Para Chklovski, o discurso prosaico sofre um processo de automatização em que “os objetos são substituídos por símbolos”. (Chklovski, 1973, p. 44) Essa automatização é facilmente percebida na língua quotidiana através de frases inacabadas e de palavras que sofrem apócopes ou síncopes ao ser pronunciadas, a percepção do objeto é superficial e o que se pretende é o seu reconhecimento. O discurso cotidiano procura uma rapidez na comunicação, seus objetos apresentam-se “empacotados” para que o tempo de percepção seja o mínimo possível e, dessa forma, há uma economia das forças perceptivas.

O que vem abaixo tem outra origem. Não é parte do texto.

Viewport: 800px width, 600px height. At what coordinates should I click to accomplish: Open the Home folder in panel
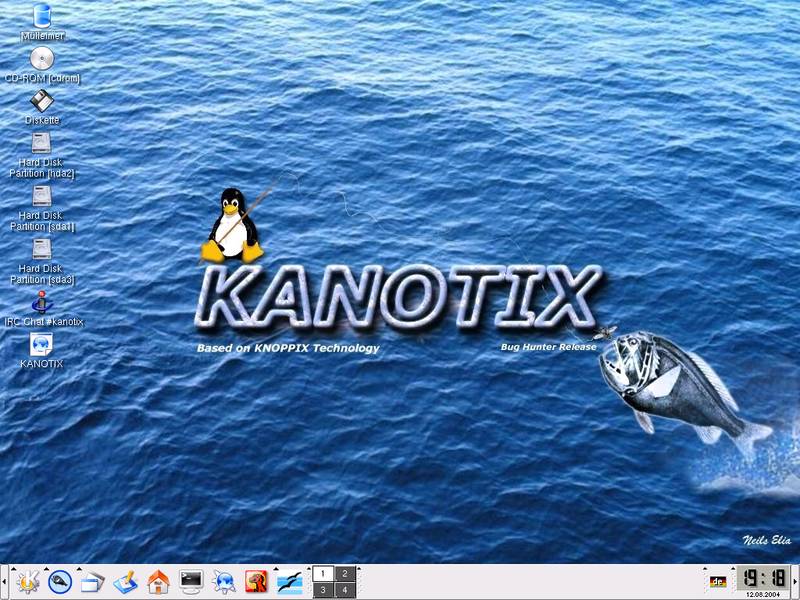click(158, 581)
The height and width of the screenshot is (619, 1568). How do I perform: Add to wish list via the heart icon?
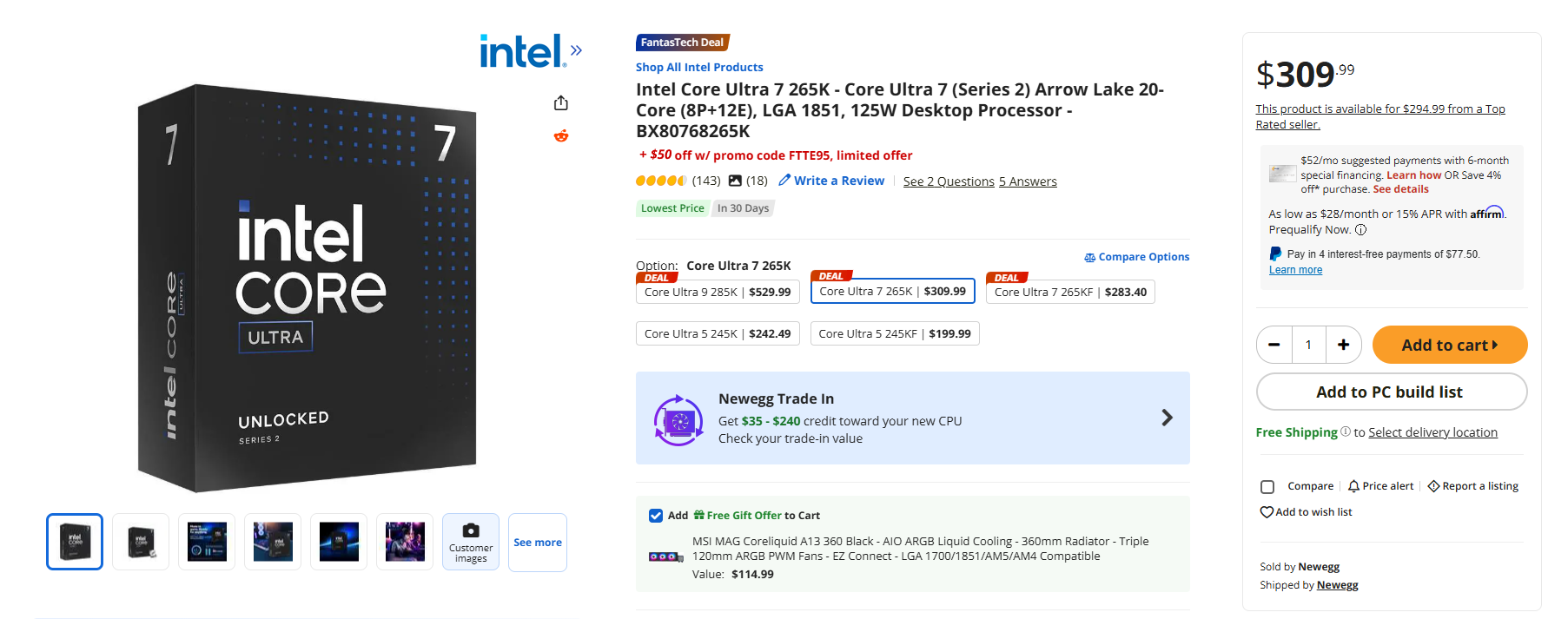point(1265,511)
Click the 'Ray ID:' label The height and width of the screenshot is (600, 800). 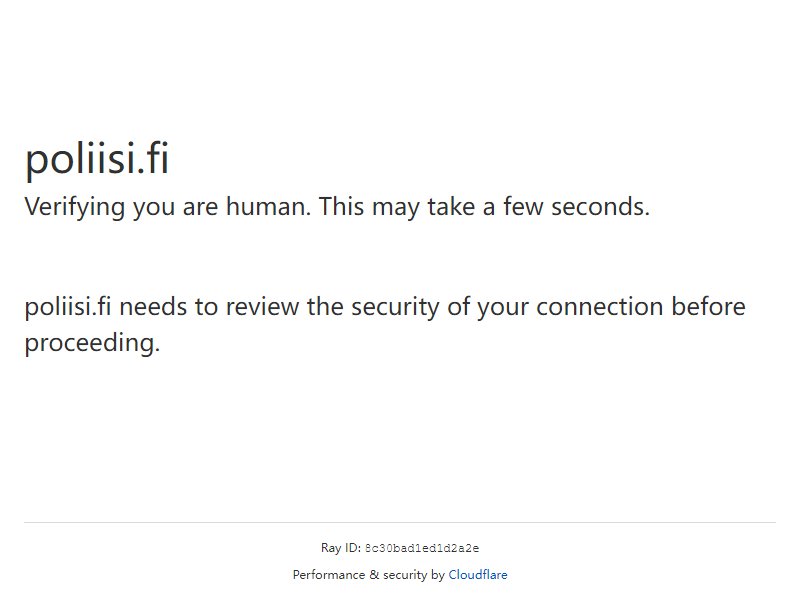coord(341,548)
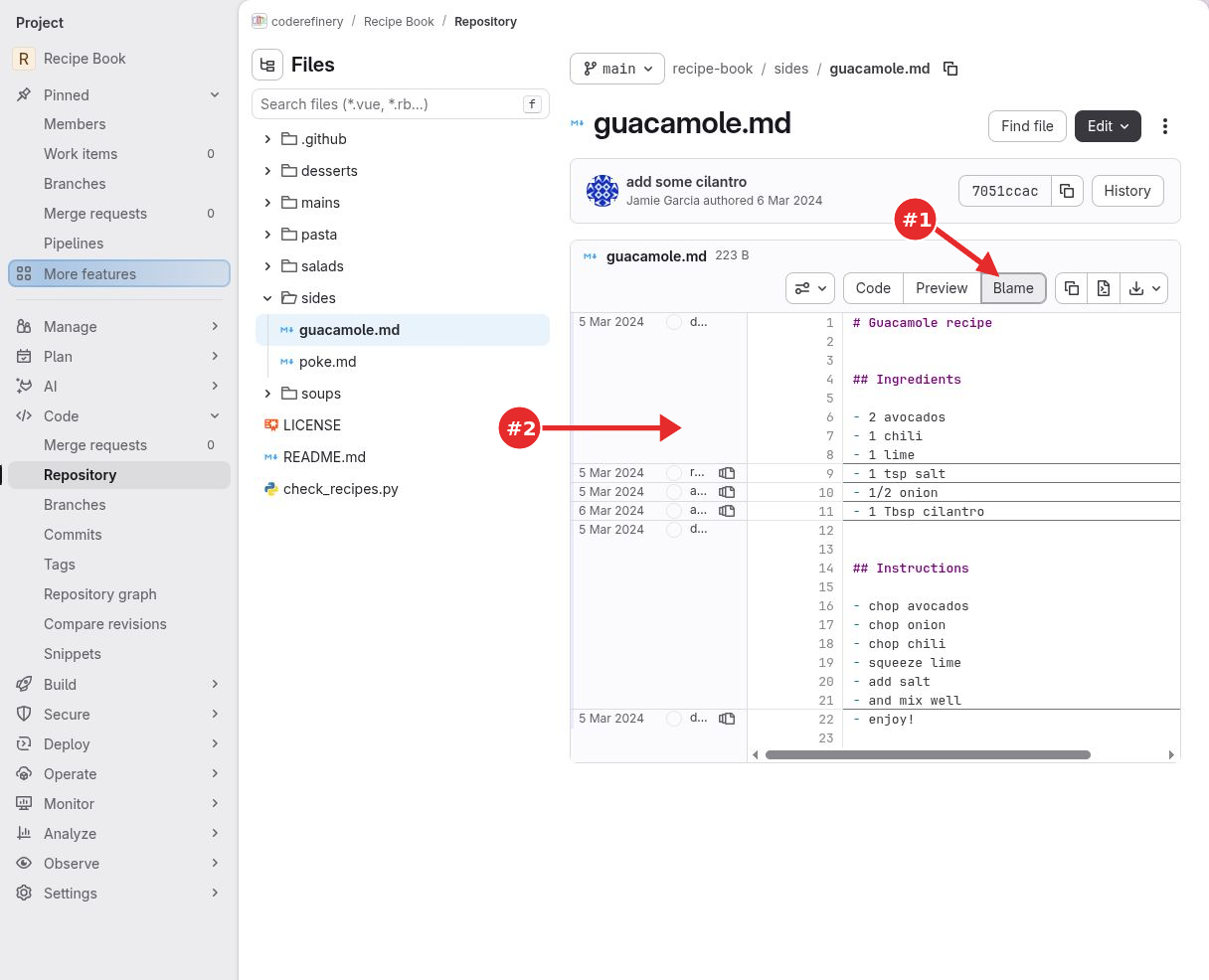Click the horizontal scrollbar under code

(x=928, y=754)
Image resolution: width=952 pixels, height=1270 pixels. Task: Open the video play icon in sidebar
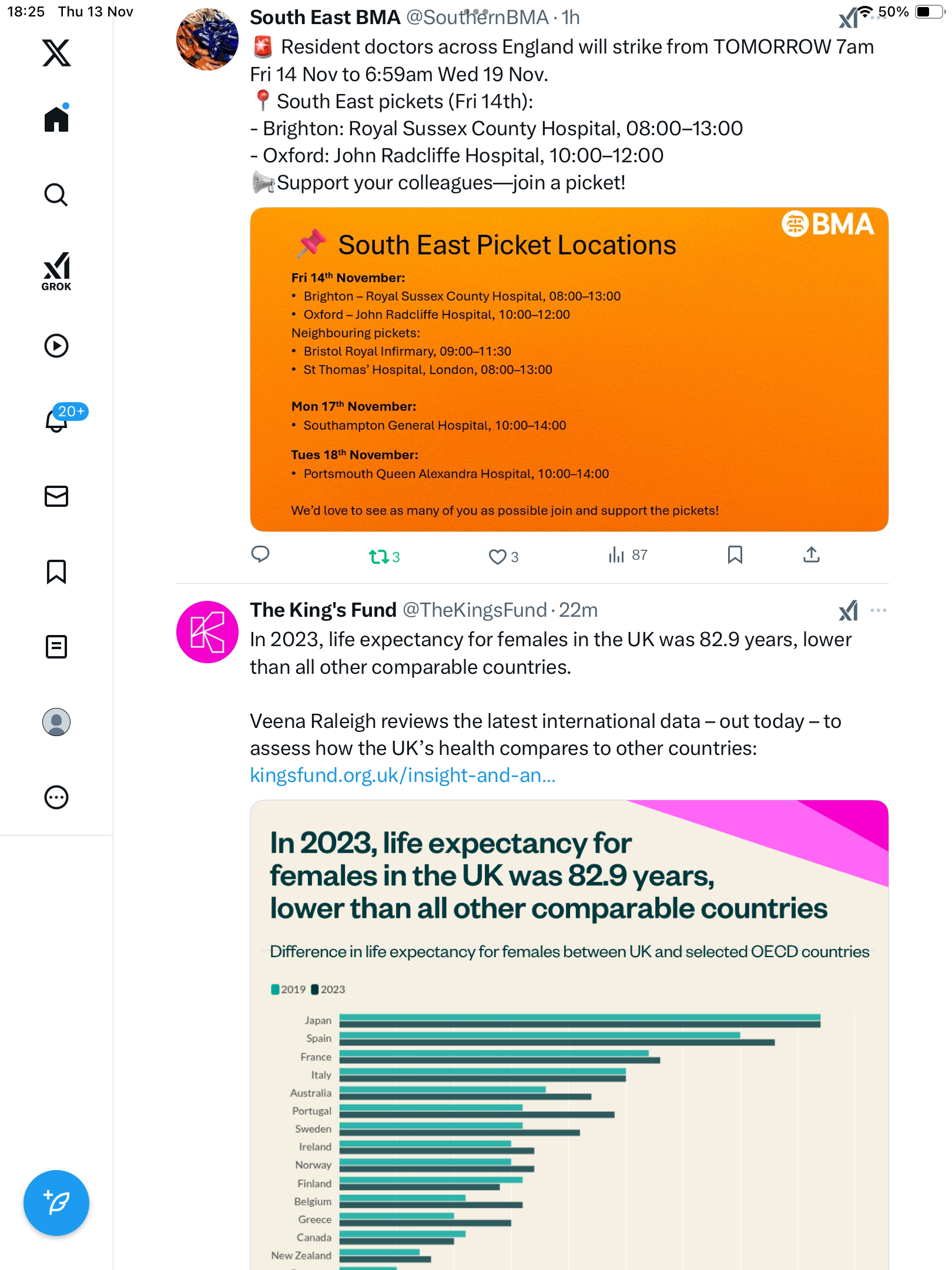pos(56,346)
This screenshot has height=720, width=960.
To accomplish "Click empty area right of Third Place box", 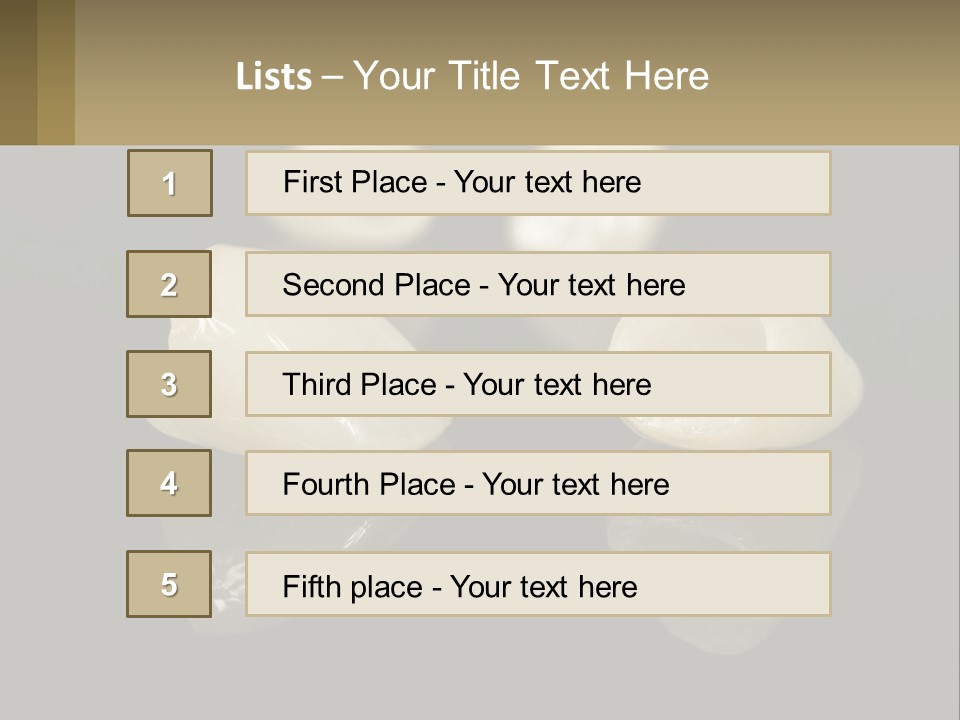I will 893,384.
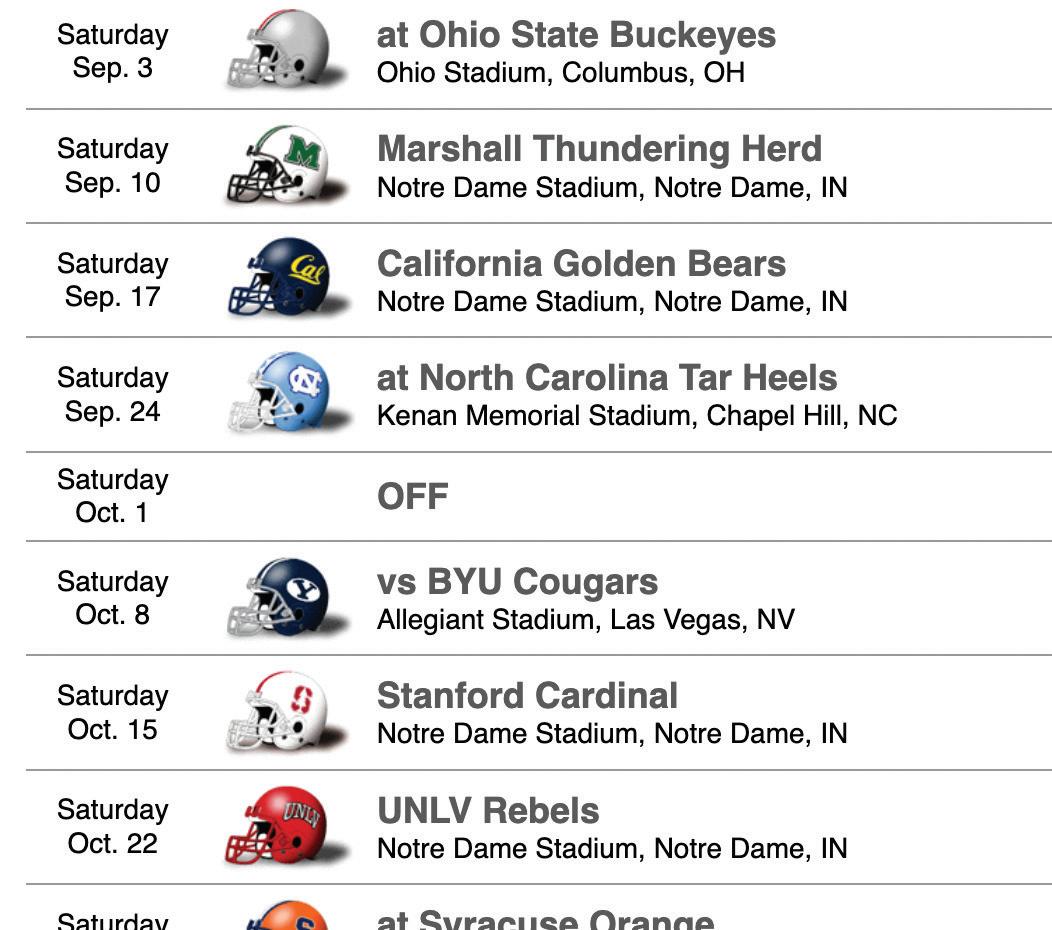This screenshot has width=1052, height=930.
Task: Click the red UNLV Rebels helmet
Action: point(285,826)

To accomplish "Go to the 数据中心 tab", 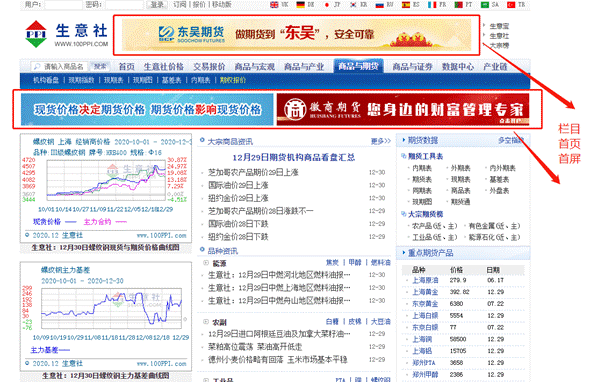I will (458, 67).
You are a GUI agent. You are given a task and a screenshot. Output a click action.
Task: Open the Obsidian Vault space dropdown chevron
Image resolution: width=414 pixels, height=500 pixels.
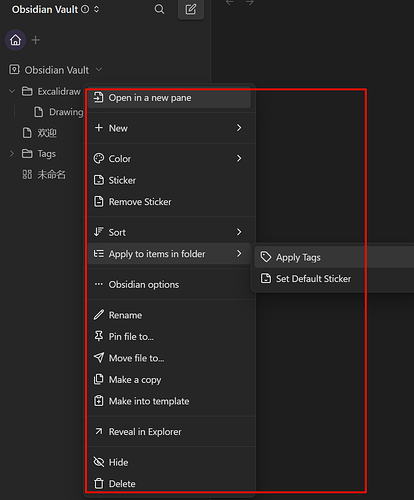99,70
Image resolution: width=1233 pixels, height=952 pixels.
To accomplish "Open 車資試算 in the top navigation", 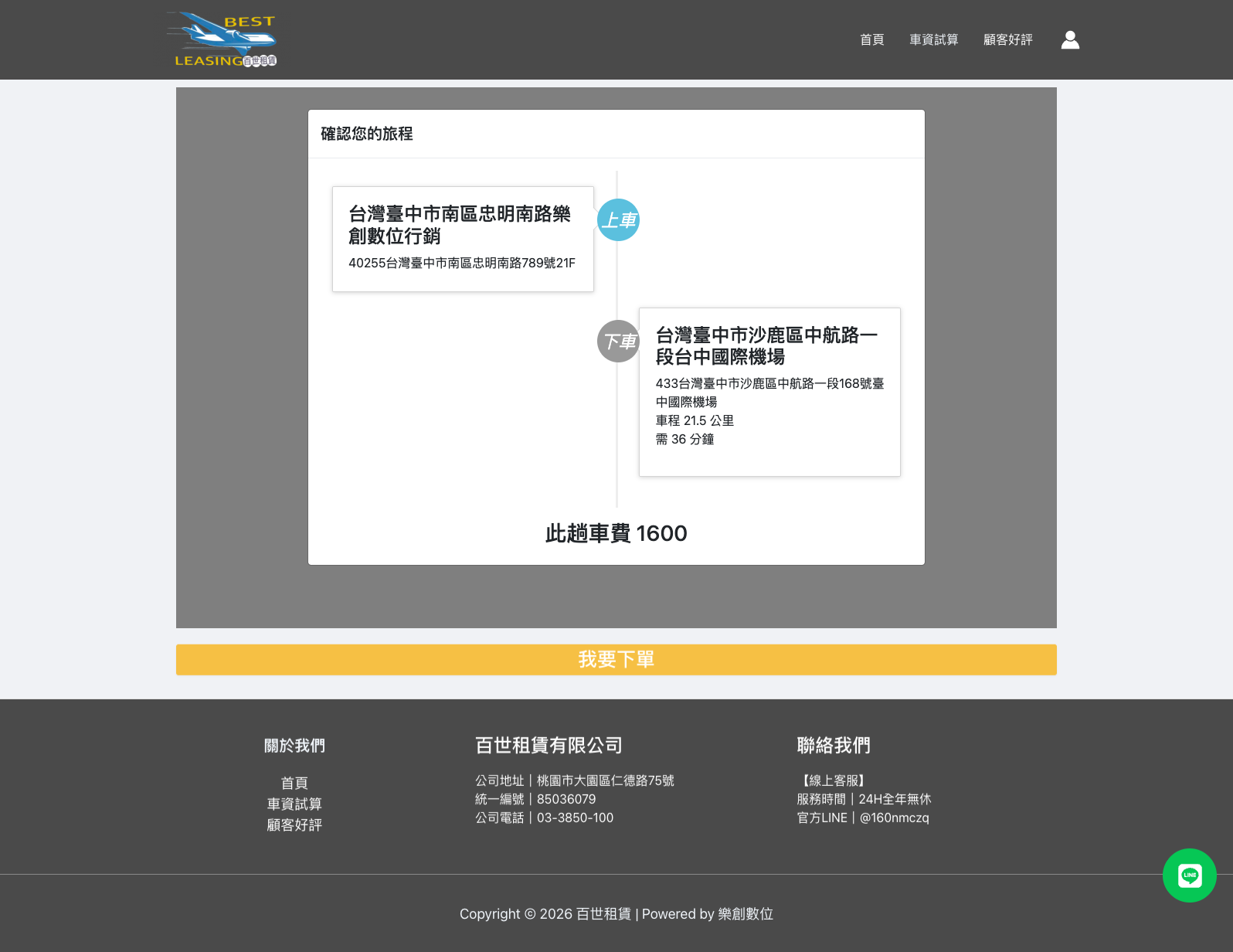I will [x=933, y=39].
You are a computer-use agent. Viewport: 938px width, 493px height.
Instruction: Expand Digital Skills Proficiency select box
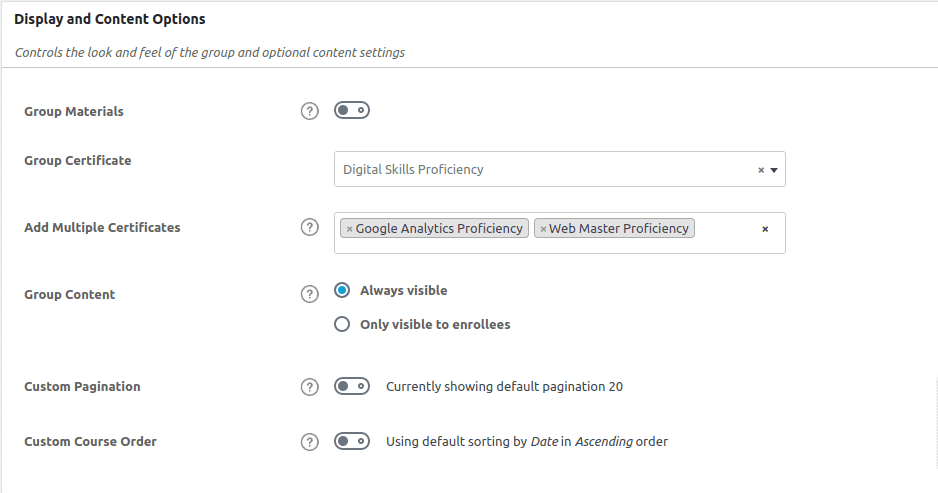click(x=540, y=170)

Já a arte pretende estabelecer uma nova percepção do objeto através de um procedimento de singularização. Há, por isso, a tentativa de tornar as formas opacas, de aumentar a dificuldade de entendimento para que se alcance uma maior duração da percepção, pois “a arte é um meio de experimentar o devir do objeto, o que já é ‘passado’ não importa para a arte”. (Chklovski,1973, p. 45)
Esse processo de liberação do automatismo pode ser alcançado de diversas formas, mas, em seu artigo, Chklovski ressalta apenas um desses meios, aquele que era utilizado de modo constante por L. Tolstoi. Esse autor, em seu processo de singularização, não nomeia simplesmente os objetos, mas os descreve como se os tivesse visto pela primeira vez, da mesma forma, trata cada acontecimento como se fosse inédito, como se nunca tivesse ocorrido e, desse modo, imprime um ar inaugural à sua escrita. Além disso, Tolstoi via os objetos fora de seu contexto natural, utilizando, em lugar das palavras costumeiras, vocábulos que correspondiam a outros elementos.
Para Chklovski, “sempre que há imagem, há singularização” (Chklovski, 1973, p. 50) e a imagem poética tem como objetivo não facilitar a compreensão, mas particularizar a percepção do objeto, criando uma visão e não apenas um reconhecimento. E, segundo ele, a arte erótica permite uma melhor observação das funções da imagem, pois muitas vezes os objetos eróticos são representados de maneira velada com a finalidade de afastá-los da compreensão imediata ou facilitada. Mas a singularização não está somente relacionada ao desvendamento dos eufemismos e figuras eróticas, antes, é a base de todas as adivinhações. Toda descrição que confere a determinado objeto palavras que não lhe são usualmente atribuídas é, por si só, uma adivinhação.
Ao examinar a língua poética, Chklovski percebe que “o caráter estético se revela sempre pelos mesmos signos” (Chklovski, 1973, p. 54) e que, na poesia, a linguagem é obscura, difícil e repleta de obstáculos. Mas nada disso impede que haja uma aproximação entre a língua prosaica e a poética desde que não haja perda e nem se contradiga a lei da dificuldade. Assim, o autor define a prosa como um discurso facilitado, enquanto a poesia é um “discurso elaborado”. (Chklovski, 1973, p. 55)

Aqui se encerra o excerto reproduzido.